Cette rupture a placé Alger dans une position inconfortable. Accepter sans réagir que son rôle de médiateur soit balayé par un coup de force risquerait de signaler à l'ensemble des belligérants sahéliens que les accords algériens ne valent rien. Le soutien au mouvement azawadien, longtemps maintenu dans des limites discrètes, pourrait avoir connu une intensification qualitative après la dénonciation de l'accord. L'Algérie a par ailleurs la capacité logistique et la profondeur de terrain pour acheminer du matériel vers des groupes armés dans le nord du Mali sans laisser de traces publiques.
 

4. L'Ukraine et les instructeurs, la piste la plus spéculative
Plusieurs sources proches de la Russie et de l'AES ont affirmé que des instructeurs ukrainiens et européens avaient participé à la formation technique des assaillants, notamment pour l'usage des drones. Cette piste s'inscrit dans une réalité documentée. L'Ukraine mène depuis 2022 une politique active de confrontation avec les intérêts russes sur le continent africain, dans le cadre de laquelle elle a établi des contacts avec des groupes armés hostiles aux présences russes. Cette confrontation a été constatée au Soudan.
 

5. Le Bénin et le Tchad
L’AES accuse les deux pays d’héberger des entraînements sur leurs territoires : le premier pour le JNIM, le second pour les rebelles du Niger et du Mali. Ces accusations ne sont pas confirmées par des sources indépendantes. En privé, des responsables de l'AES expriment leur méfiance envers ces États, soupçonnés de maintenir des liens étroits avec la France.
 
Toutefois, l'offensive du 25 avril ne peut pas s'expliquer par un commanditaire unique. Elle ressemble davantage à une confluence d'intérêts distincts qui ont permis, chacun à leur niveau, de fournir les ingrédients d'une opération que ses exécutants n'auraient peut-être pas été en mesure de conduire seuls. Le renseignement venant d'un acteur, le financement d'un autre, l'armement d'un troisième, la formation d'un quatrième : cette architecture distribuée, précisément parce qu'elle ne centralise pas la responsabilité, est aussi difficile à démontrer que redoutable à contrer.

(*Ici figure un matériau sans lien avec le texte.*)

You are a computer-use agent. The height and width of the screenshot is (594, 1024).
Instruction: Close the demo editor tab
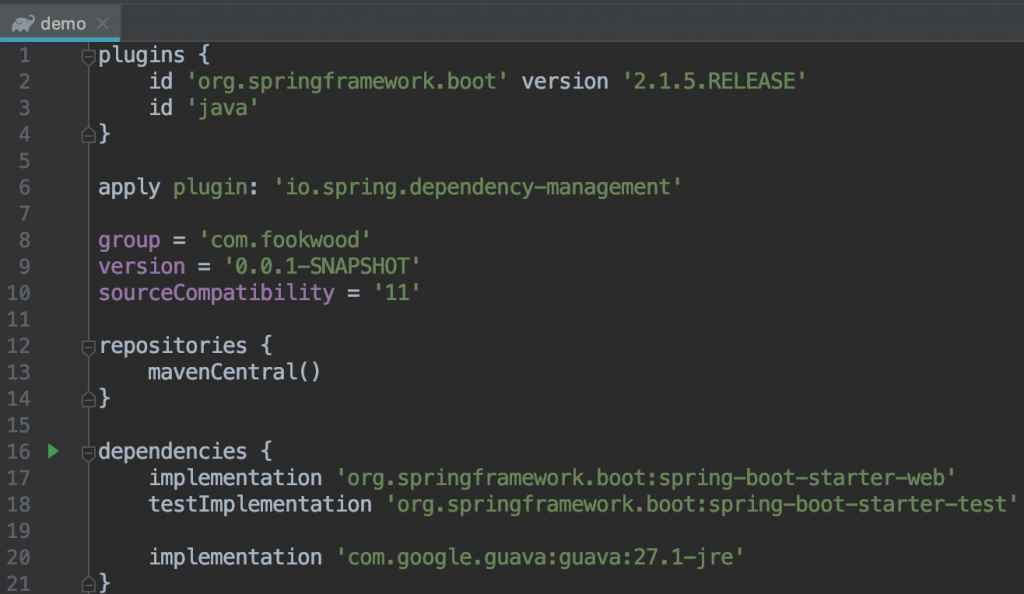103,23
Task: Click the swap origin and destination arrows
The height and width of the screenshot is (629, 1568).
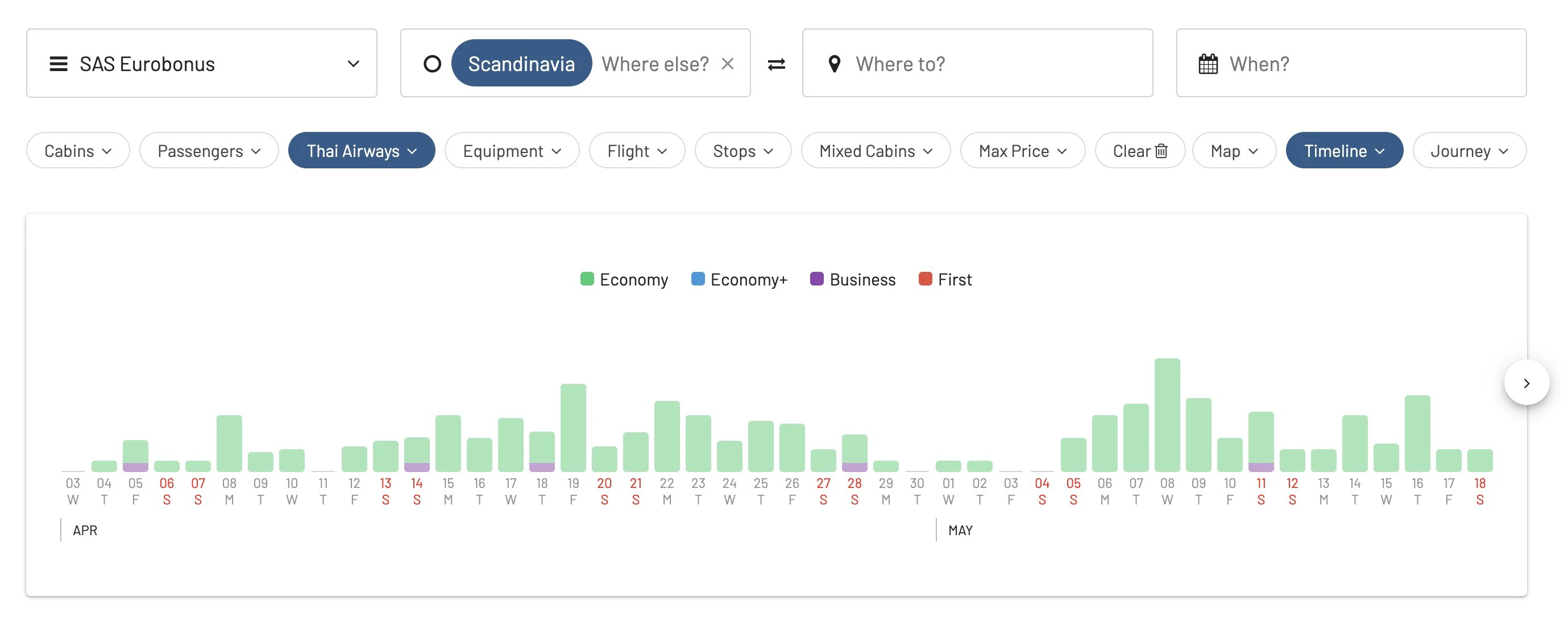Action: coord(776,64)
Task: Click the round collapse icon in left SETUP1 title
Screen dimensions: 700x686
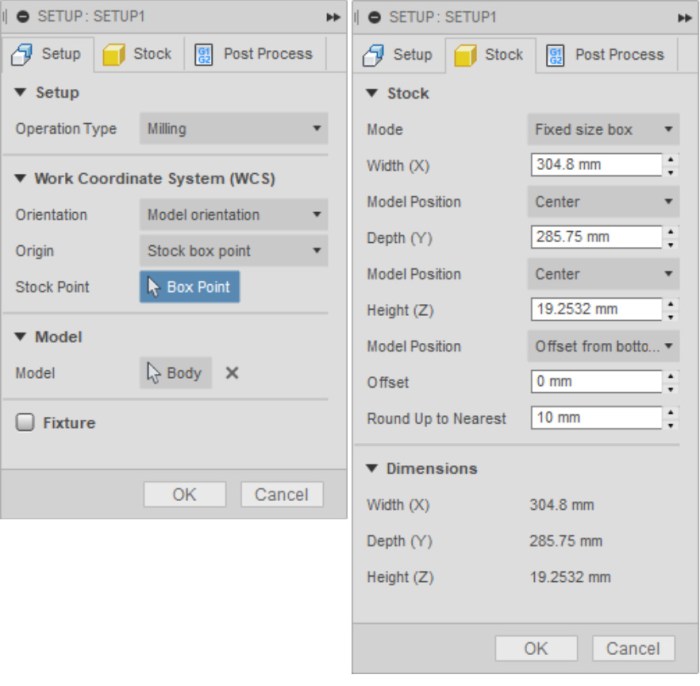Action: pos(24,17)
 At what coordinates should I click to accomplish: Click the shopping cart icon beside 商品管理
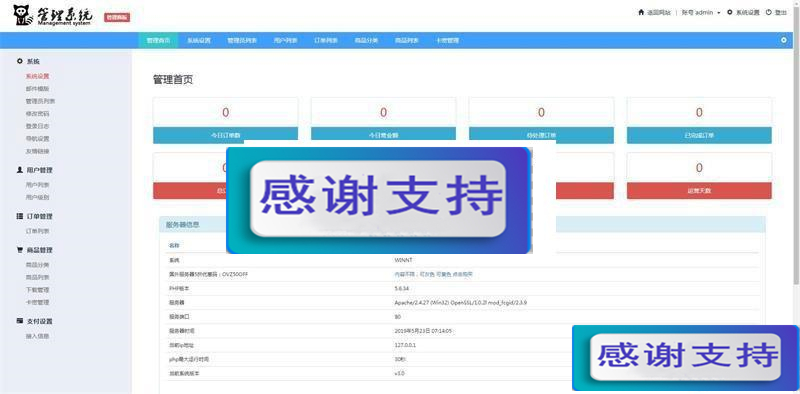[20, 250]
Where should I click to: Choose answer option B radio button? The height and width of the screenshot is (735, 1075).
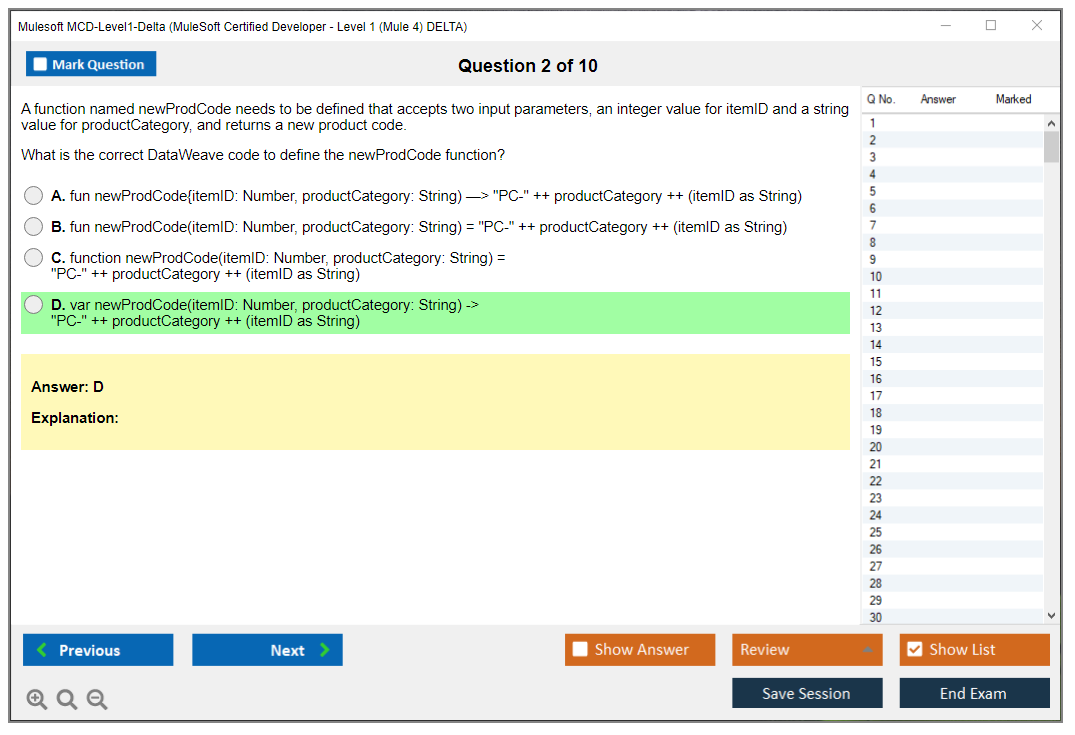pyautogui.click(x=34, y=227)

L'enquête ouverte par les autorités maliennes avec le concours de la Russie est aujourd'hui le seul mécanisme susceptible de produire des éléments de preuve. L'Institut Géopolitique Horizons estime son délai de résultats préliminaires à 60-120 jours. Si ses conclusions confirment l'implication d'un commanditaire étatique, les implications diplomatiques seront d'une gravité considérable pour l'architecture régionale.